When we add items to a slice in Go, the time it takes can change depending on how many items are already there.

We want to understand how the time to append grows as the slice gets bigger.

Scenario Under Consideration

Analyze the time complexity of the following code snippet.

package main

func appendItems(n int) []int {
    var s []int
    for i := 0; i < n; i++ {
        s = append(s, i)
    }
    return s
}

This code adds numbers from 0 up to n-1 to a slice one by one.

Identify Repeating Operations
  • Primary operation: The append operation inside the loop.
  • How many times: It runs exactly n times, once for each number added.
How Execution Grows With Input

Each append usually adds one item, but sometimes the slice needs to grow its storage, which takes extra time.

Input Size (n)Approx.

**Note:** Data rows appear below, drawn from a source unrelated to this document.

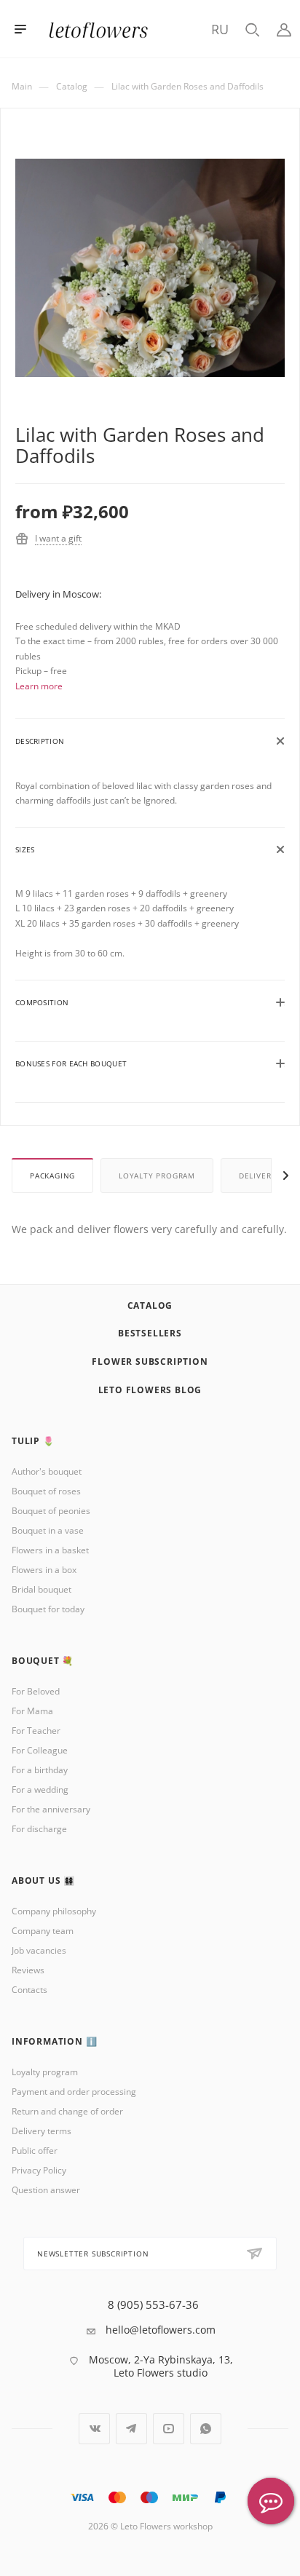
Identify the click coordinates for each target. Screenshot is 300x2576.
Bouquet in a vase (48, 1530)
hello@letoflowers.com (161, 2330)
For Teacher (36, 1730)
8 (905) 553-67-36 (153, 2304)
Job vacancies (39, 1950)
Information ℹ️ (54, 2041)
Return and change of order (67, 2111)
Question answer (46, 2190)
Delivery (257, 1175)
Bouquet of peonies (51, 1511)
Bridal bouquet (41, 1589)
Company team (43, 1931)
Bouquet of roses (46, 1491)
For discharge (39, 1829)
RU (220, 29)
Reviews (28, 1970)
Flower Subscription (150, 1361)
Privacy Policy (39, 2170)
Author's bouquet (47, 1471)
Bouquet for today (48, 1609)
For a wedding (40, 1789)
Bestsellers (150, 1333)
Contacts (29, 1989)
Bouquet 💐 (43, 1660)
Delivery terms (41, 2131)
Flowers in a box (44, 1570)
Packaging (52, 1175)
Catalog (150, 1305)
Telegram (131, 2428)
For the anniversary (51, 1809)
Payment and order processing (74, 2091)
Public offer (35, 2150)
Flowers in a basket (50, 1550)
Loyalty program (157, 1175)
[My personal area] (284, 29)
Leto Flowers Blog (150, 1390)
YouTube (168, 2428)
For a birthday (40, 1770)
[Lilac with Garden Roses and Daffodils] (150, 291)
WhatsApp (205, 2428)
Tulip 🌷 (33, 1441)
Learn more (39, 686)
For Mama (32, 1711)
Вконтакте (94, 2428)
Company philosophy (54, 1911)
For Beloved (36, 1691)
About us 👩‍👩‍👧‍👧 (43, 1880)
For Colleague (40, 1750)
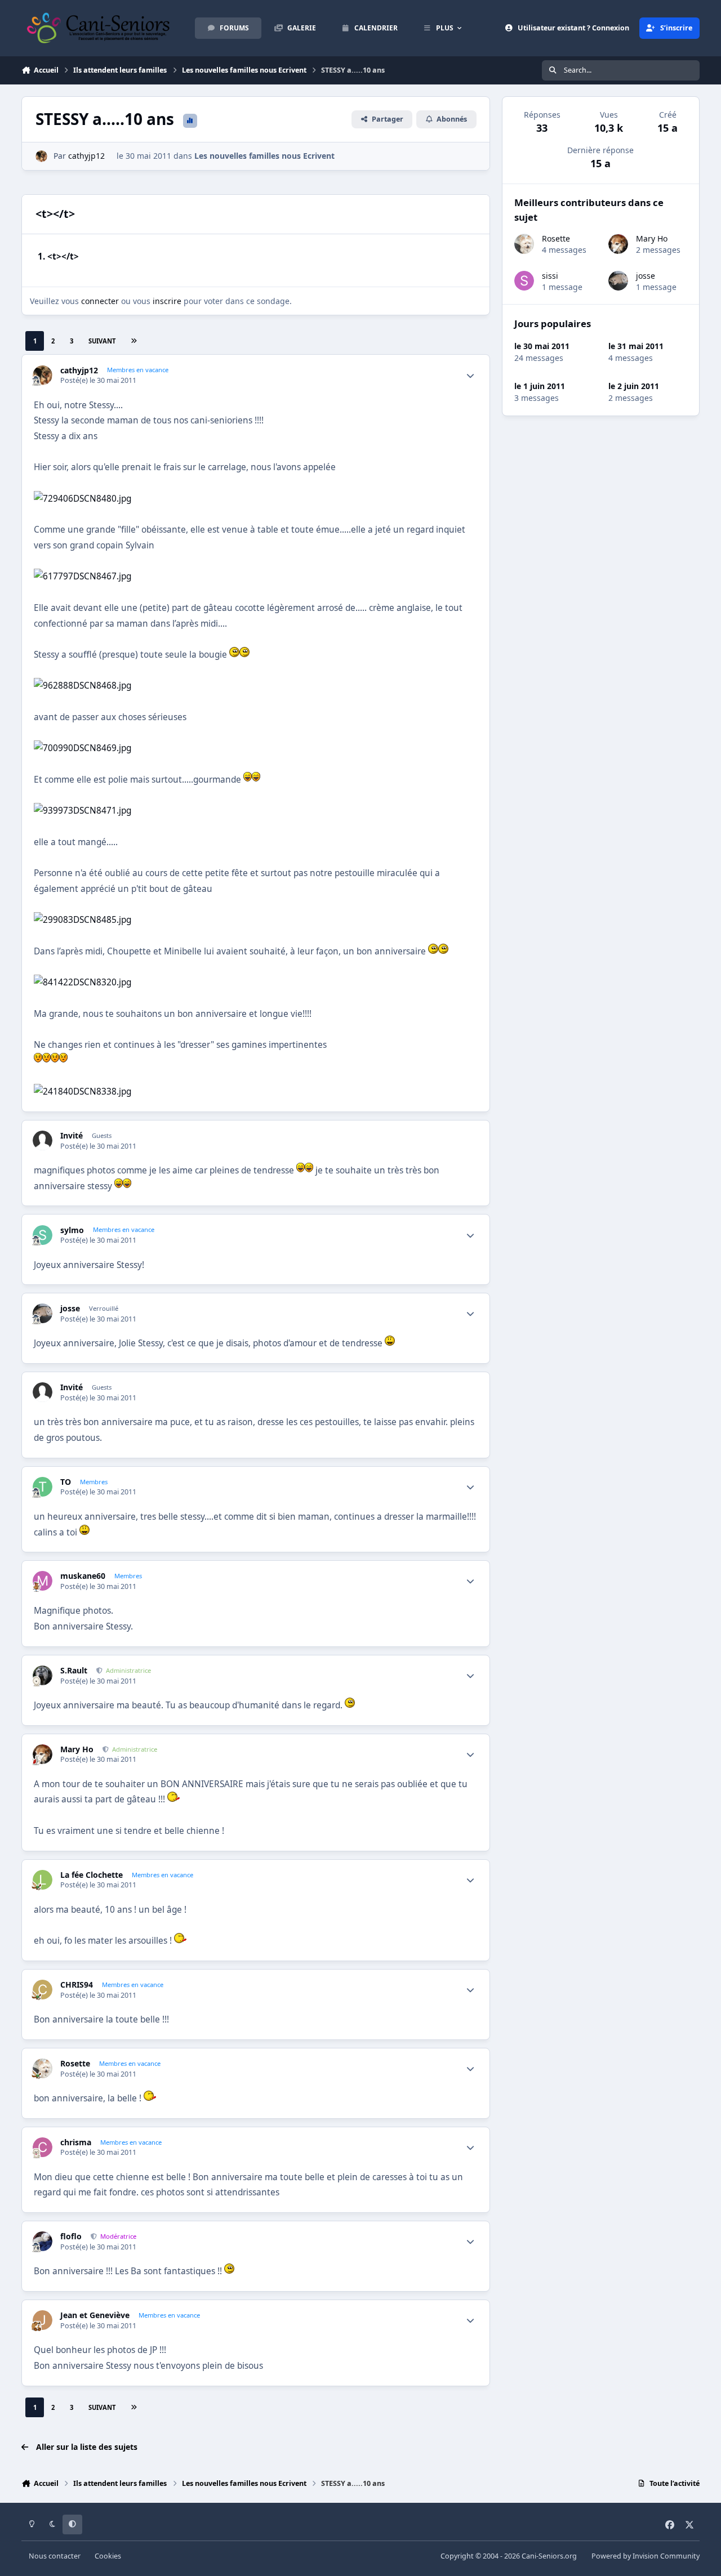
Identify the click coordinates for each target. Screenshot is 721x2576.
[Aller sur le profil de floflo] (42, 2241)
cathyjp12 (86, 155)
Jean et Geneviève (95, 2315)
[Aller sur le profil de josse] (42, 1313)
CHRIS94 (76, 1985)
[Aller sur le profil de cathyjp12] (41, 156)
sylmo (72, 1230)
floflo (71, 2236)
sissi (550, 275)
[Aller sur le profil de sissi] (524, 281)
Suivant (101, 341)
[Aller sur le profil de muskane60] (42, 1581)
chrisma (75, 2142)
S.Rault (73, 1671)
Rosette (75, 2064)
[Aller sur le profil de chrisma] (42, 2147)
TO (65, 1482)
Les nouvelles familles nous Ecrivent (264, 155)
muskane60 (82, 1576)
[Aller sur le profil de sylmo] (42, 1235)
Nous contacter (55, 2556)
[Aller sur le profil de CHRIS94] (42, 1989)
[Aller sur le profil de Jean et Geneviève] (42, 2320)
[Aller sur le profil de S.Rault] (42, 1675)
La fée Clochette (91, 1875)
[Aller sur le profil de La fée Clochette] (42, 1880)
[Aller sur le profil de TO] (42, 1487)
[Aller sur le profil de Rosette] (42, 2068)
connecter (100, 301)
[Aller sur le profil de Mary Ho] (42, 1754)
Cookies (108, 2556)
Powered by (645, 2556)
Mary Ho (77, 1749)
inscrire (167, 301)
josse (70, 1308)
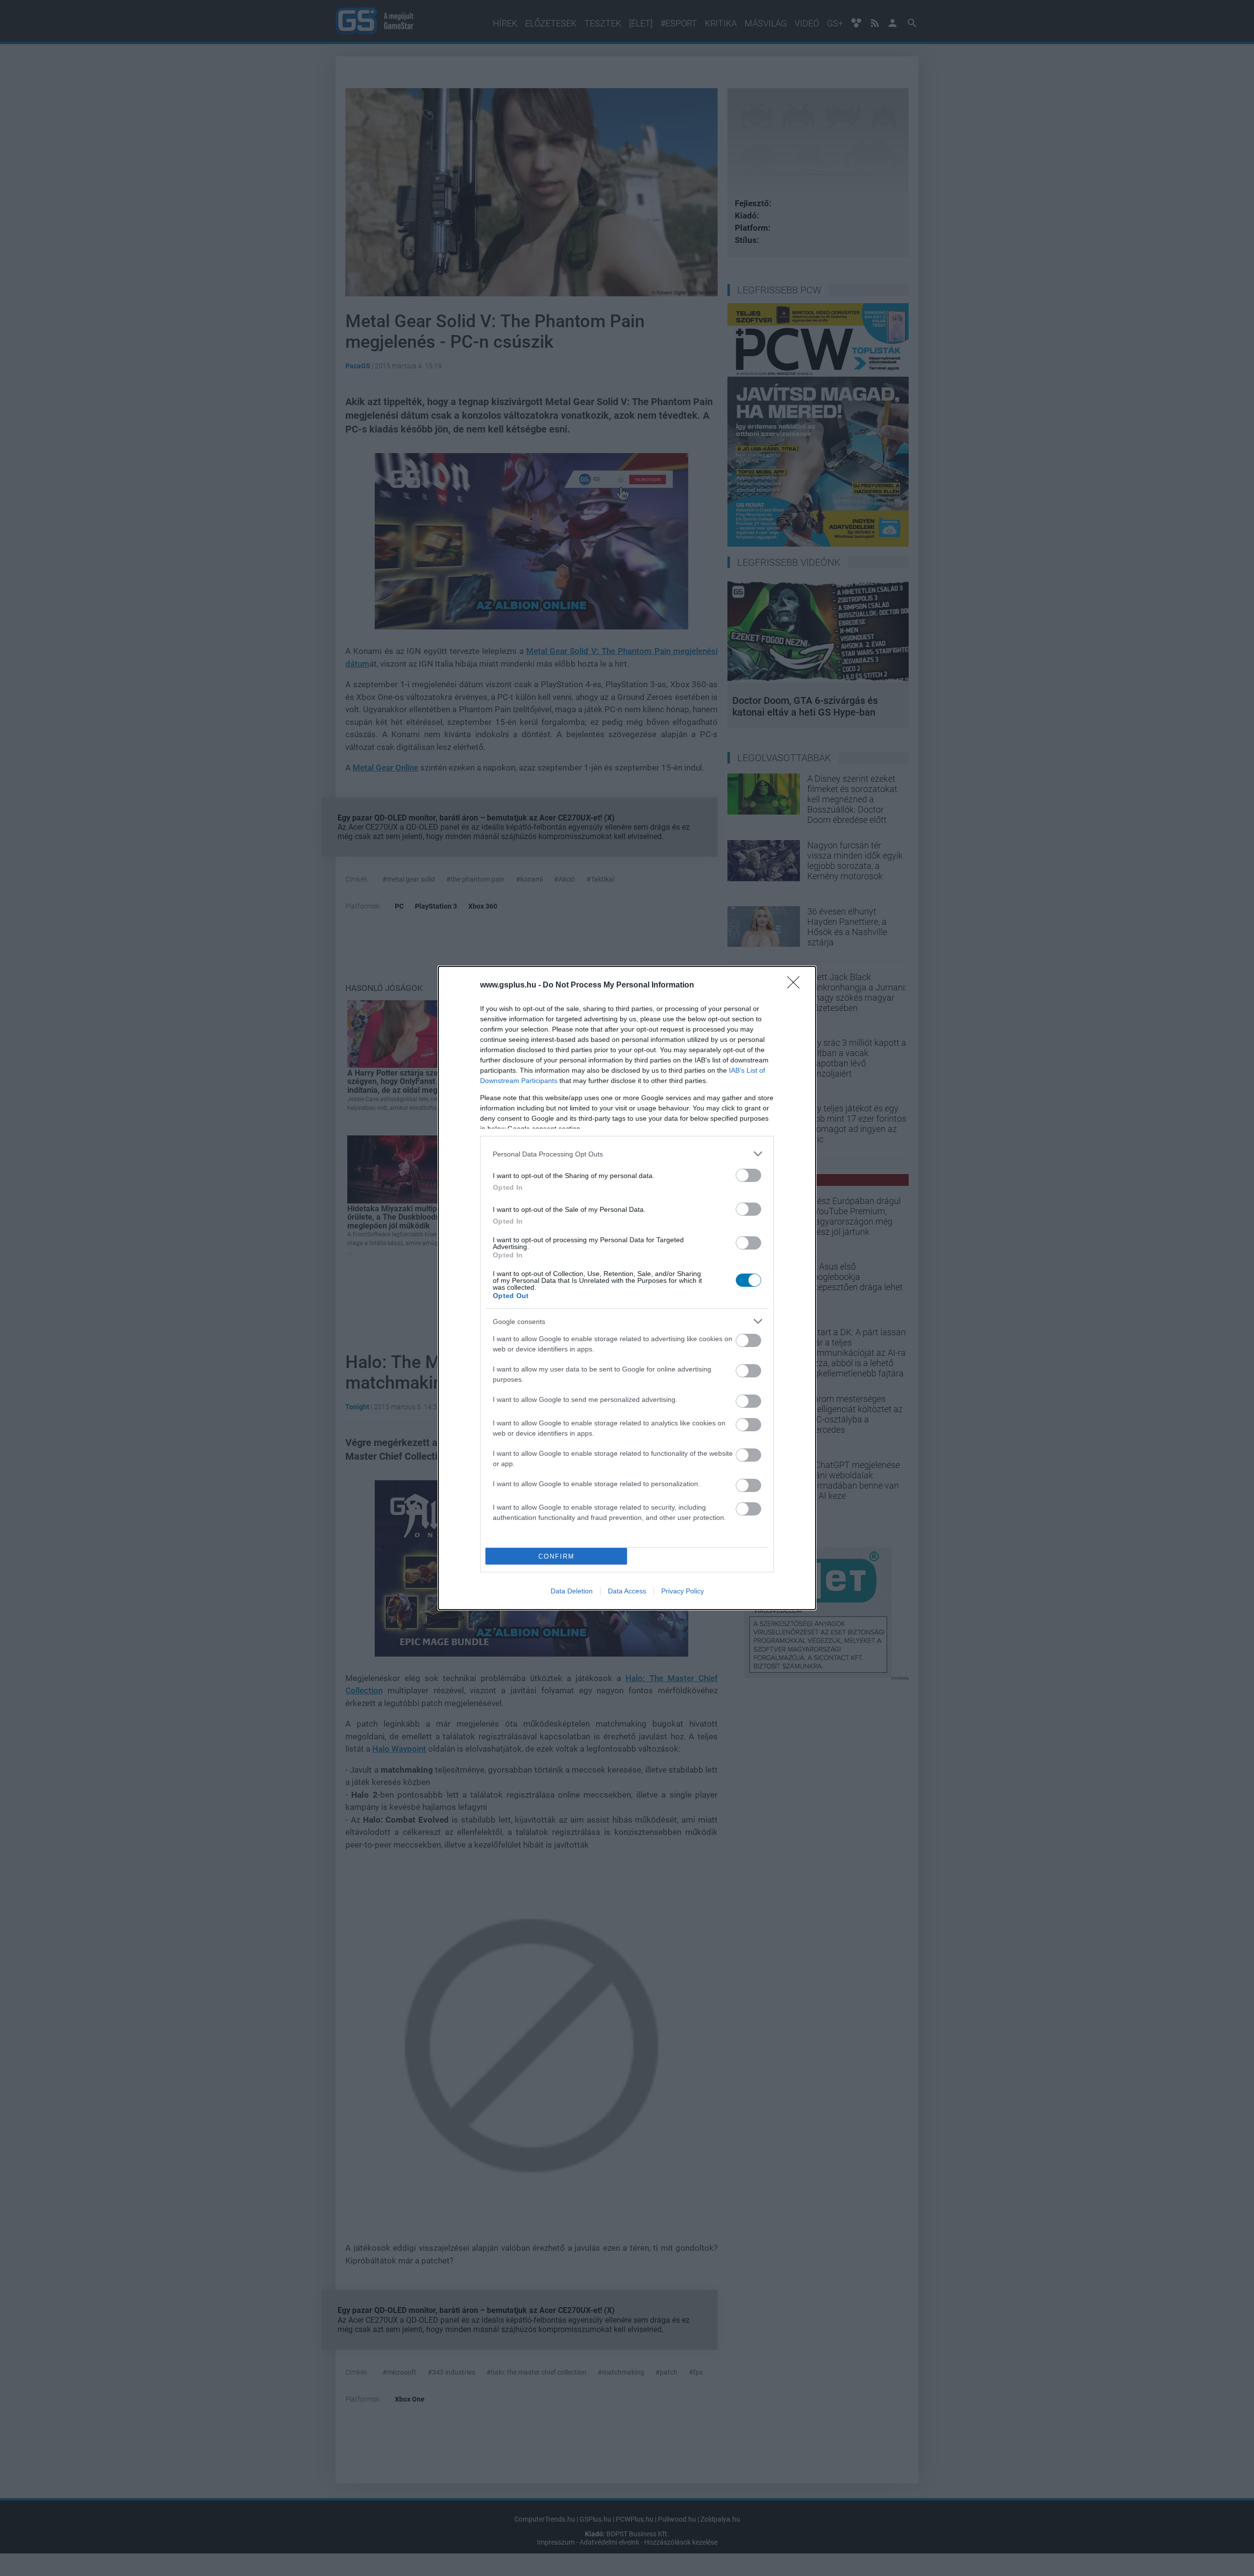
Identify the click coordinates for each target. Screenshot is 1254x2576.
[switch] (748, 1175)
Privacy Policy (682, 1591)
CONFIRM (556, 1556)
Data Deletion (572, 1591)
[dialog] (627, 1288)
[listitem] (627, 1154)
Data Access (627, 1591)
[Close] (796, 985)
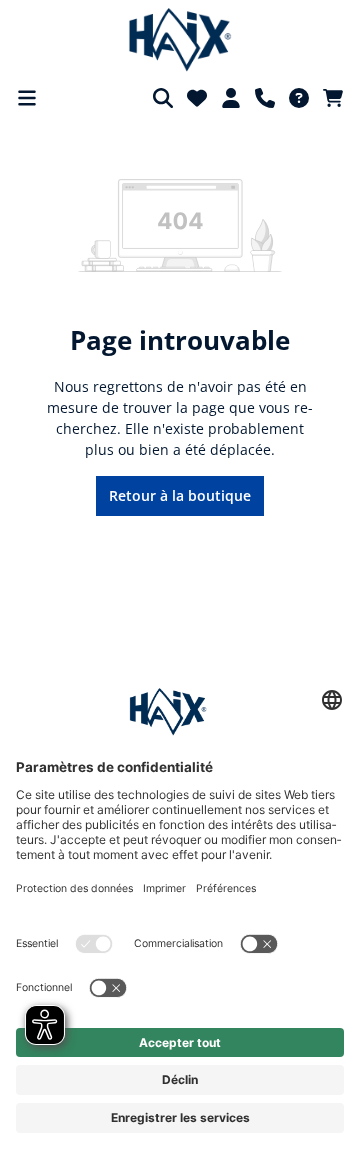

Operations
10About 10 appends, with a few extra steps for growing storage
100About 100 appends, with some extra steps for growing storage
1000About 1000 appends, with a few more extra steps for growing storage

Pattern observation: The total work grows roughly in a straight line with n, because growing the slice happens only a few times.

Final Time Complexity

Time Complexity: O(n)

This means the time to append n items grows roughly in direct proportion to n.

Common Mistake

[X] Wrong: "Each append always takes the same small amount of time."

[OK] Correct: Sometimes the slice needs to grow its storage, which takes extra time, so not every append is equally fast.

Interview Connect

Understanding how appending to slices works helps you explain how data structures grow and perform in real programs.

Self-Check

"What if we pre-allocate the slice with enough capacity before appending? How would the time complexity change?"